Tiro com arco, pernas de pau e slackline: espaços convidativos para prática de atividades ao ar livre
Tiro com arco, pernas de pau e slackline: espaços convidativos para prática de atividades ao ar livre | Foto: Ricardo Chicarelli



Os dias quentes do verão são ideais para a prática de atividades ao ar livre. Se forem gratuitas, melhor ainda. Uma parceria entre a FEL (Fundação de Esportes de Londrina), instituições e empresas da cidade promete deixar mais divertidos os domingos no aterro do Lago Igapó (zona sul). São diversas atividades físicas e recreativas voltadas a pessoas de todas as idades, desde crianças até idosos.

O primeiro dia de atividades aconteceu neste domingo (13) e, mesmo sob o forte calor, não faltou ânimo para o público que compareceu ao aterro. Um dos espaços mais disputados foi o que disponibilizou pernas de pau para quem se arriscou a testar o equilíbrio. O servidor público Carlos Máximo de Lima esbanjava desenvoltura sobre o brinquedo. "Eu estava passando por aqui, vi as pernas de pau e não resisti. Brinquei muito disso na roça, quando eu era criança. Fazia uns 40 anos que não subia em uma dessa aqui, mas é igual bicicleta. Você não perde o jeito", comentou.

A dona de casa Alexsandra Oliveira também brincava com pernas de pau quando criança e levou a filha, Isadora, de oito anos, para brincar. "Eu sempre via as crianças brincando e tinha vontade. Queria aprender. No começo é difícil, mas eu já estou pegando o jeito. É legal."

Na área reservada ao tiro com arco, dois instrutores ensinavam algumas técnicas do esporte olímpico milenar. A Alta (Associação Londrinense de Tiro com Arco) mantém, desde 2015, projetos em dois colégios estaduais da cidade que consistem em ensinar o esporte a 60 crianças e adolescentes no período do contraturno escolar. A iniciativa já começa a dar frutos. Em 2018, dois alunos foram campeões em competições nacionais. Agora, a associação trabalha para difundir a modalidade e conquistar mais adeptos. "A pessoa, quando vem para o arco, a impressão que dá é que já tem aquilo no sangue. Aí é só ir lapidando e trabalhando o talento", disse o presidente da Alta, Fernando Alexandre.

Para o aterro do Igapó, a associação levou arcos de baixa potência e os alvos foram fixados a uma distância de cinco metros, tudo para garantir a segurança dos principiantes e do público que parou para olhar. O operador de máquinas Elton Fernandes foi até o aterro atraído pelo tiro com arco, pesca e air soft. Começou pelo tiro com arco. "Foi a primeira vez que tentei. Tinha muita curiosidade de saber como era. Pensava que era mais difícil. Tenho vontade de praticar", contou.

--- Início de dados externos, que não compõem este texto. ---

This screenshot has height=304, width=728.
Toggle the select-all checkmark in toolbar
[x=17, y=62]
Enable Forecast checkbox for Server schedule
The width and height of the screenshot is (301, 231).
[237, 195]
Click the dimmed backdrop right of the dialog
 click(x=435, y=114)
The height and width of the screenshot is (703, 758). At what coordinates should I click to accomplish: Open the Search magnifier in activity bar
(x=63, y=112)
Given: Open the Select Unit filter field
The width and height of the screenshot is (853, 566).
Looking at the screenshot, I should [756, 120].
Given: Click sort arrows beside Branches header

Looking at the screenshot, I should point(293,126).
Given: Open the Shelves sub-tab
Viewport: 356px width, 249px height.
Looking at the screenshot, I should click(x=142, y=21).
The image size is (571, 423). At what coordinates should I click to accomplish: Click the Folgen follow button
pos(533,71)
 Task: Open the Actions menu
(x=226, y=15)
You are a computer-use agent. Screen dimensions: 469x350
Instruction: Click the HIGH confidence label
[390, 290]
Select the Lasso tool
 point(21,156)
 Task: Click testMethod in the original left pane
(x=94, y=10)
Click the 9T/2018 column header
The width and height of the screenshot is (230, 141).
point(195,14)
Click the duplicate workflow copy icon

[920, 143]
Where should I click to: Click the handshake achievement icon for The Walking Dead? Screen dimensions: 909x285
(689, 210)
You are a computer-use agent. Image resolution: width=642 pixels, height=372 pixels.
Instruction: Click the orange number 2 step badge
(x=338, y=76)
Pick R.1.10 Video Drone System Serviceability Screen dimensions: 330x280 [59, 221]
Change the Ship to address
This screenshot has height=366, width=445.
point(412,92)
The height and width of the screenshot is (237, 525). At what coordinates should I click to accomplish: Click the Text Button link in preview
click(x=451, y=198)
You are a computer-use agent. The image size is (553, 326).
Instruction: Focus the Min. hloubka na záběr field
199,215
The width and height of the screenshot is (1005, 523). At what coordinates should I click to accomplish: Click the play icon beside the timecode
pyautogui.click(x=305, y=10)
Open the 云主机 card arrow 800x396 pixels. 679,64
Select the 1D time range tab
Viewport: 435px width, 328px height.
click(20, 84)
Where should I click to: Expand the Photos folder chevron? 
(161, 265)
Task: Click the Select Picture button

Ao lado do espaço reservado ao tiro com arco, uma fita elástica esticada entre duas árvores convidava o público para a prática do slackline, sob orientação de instrutores da Vertical Adventure, empresa de turismo de ecoaventuras. Além da slackline, o grupo levou para o aterro ascensão de rapel e, para os próximos domingos, promete instalar uma mini tirolesa e uma falsa baiana, atividade de deslocamento que utiliza duas cordas paralelas, uma acima da outra. "Estamos divulgando os esportes verticais. A ascensão de rapel é para crianças, mas a tirolesa é para qualquer idade", disse Rômulo Casanova.

"Já vi várias pessoas praticando o slackline na TV. Imaginava que fosse mais difícil, mas mesmo assim já vi que isso não é para mim. É melhor eu procurar outro esporte. Tem que ter muito equilíbrio e não tremer. Mas foi divertido", disse a estudante Janaina Aparecida da Silva.

Além da prática de atividades físicas, a ação teve também orientações sobre a importância de se manter uma vida equilibrada, conciliando o esporte com uma alimentação balanceada e distribuição de sorvetes.

As atividades no aterro seguem pelos próximos domingos, até 3 de fevereiro, das 14 às 18 h. "No aterro, são três mil pessoas circulando diariamente e nosso intuito é levar a comunidade às práticas esportivas", disse o presidente da FEL, Fernando Madureira.